Output each line of the data word for word, from the first through the line that holds "Estrellas navideños personalizados (47, 1424)", and leave off whatever follows.

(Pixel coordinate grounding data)

+++

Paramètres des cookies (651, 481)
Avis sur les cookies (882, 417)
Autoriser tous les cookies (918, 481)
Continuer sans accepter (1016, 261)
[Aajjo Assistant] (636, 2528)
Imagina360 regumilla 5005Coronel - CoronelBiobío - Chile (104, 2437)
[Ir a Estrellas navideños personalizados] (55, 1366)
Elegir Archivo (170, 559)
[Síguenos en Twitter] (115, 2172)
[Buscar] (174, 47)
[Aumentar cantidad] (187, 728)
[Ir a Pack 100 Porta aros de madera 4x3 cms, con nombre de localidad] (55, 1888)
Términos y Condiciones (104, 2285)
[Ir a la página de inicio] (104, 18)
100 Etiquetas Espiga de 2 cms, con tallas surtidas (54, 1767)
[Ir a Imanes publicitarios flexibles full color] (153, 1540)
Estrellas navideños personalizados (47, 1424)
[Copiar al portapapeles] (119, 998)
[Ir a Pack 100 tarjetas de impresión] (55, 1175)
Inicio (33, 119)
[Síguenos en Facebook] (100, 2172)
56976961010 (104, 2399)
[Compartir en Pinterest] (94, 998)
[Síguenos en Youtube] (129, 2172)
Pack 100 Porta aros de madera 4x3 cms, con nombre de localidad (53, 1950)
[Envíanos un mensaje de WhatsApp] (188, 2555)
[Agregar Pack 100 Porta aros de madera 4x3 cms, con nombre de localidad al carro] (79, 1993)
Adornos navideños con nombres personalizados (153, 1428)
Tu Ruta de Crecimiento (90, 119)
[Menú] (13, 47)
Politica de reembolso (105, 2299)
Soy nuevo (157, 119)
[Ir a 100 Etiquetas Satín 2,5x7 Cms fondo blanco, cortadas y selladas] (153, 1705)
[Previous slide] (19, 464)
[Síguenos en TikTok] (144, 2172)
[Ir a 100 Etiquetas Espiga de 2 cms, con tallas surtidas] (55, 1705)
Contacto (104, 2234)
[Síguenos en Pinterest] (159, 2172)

+++

* [Output below]
Paramètres des cookies (651, 481)
Avis sur les cookies (882, 417)
Autoriser tous les cookies (918, 481)
Continuer sans accepter (1016, 261)
[Aajjo Assistant] (636, 2528)
Imagina360 regumilla 5005Coronel - CoronelBiobío - Chile (104, 2437)
[Ir a Estrellas navideños personalizados] (55, 1366)
Elegir Archivo (170, 559)
[Síguenos en Twitter] (115, 2172)
[Buscar] (174, 47)
[Aumentar cantidad] (187, 728)
[Ir a Pack 100 Porta aros de madera 4x3 cms, con nombre de localidad] (55, 1888)
Términos y Condiciones (104, 2285)
[Ir a la página de inicio] (104, 18)
100 Etiquetas Espiga de 2 cms, con tallas surtidas (54, 1767)
[Ir a Imanes publicitarios flexibles full color] (153, 1540)
Estrellas navideños personalizados (47, 1424)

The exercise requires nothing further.